◆ **ASSIGNMENT**
Please output the following records exactly. Leave every image out.

◆ **GIVEN RECORDS**
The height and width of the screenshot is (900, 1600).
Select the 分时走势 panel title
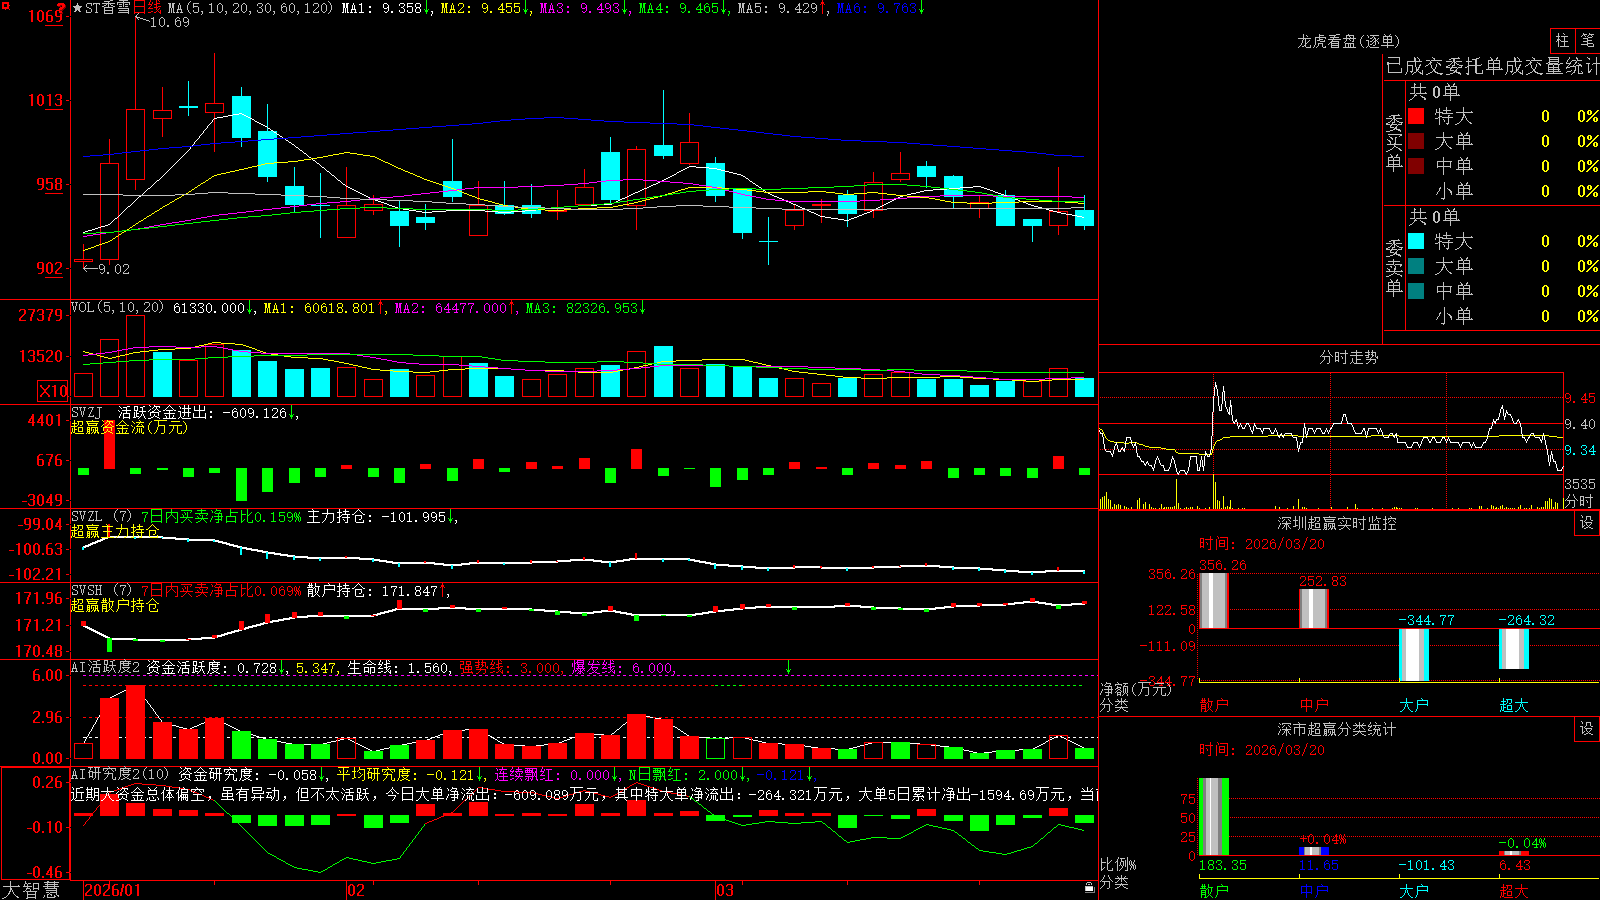(x=1348, y=357)
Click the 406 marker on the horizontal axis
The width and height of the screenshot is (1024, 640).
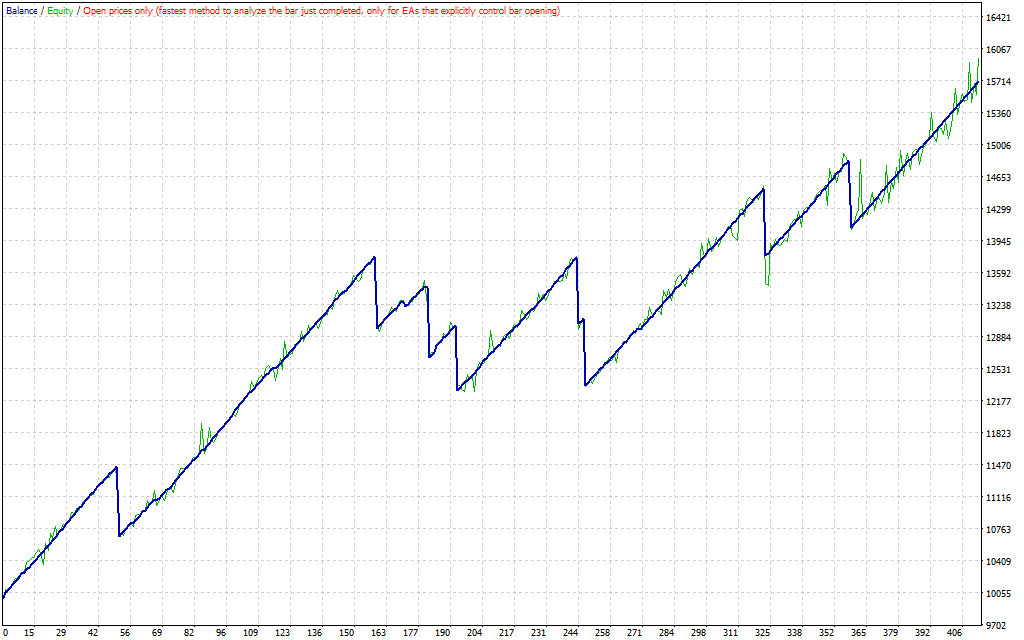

◆ **EXPECTED ANSWER**
The height and width of the screenshot is (900, 1600).
Select the 分时走势 panel title
(x=1348, y=357)
Click the 406 marker on the horizontal axis
The width and height of the screenshot is (1024, 640).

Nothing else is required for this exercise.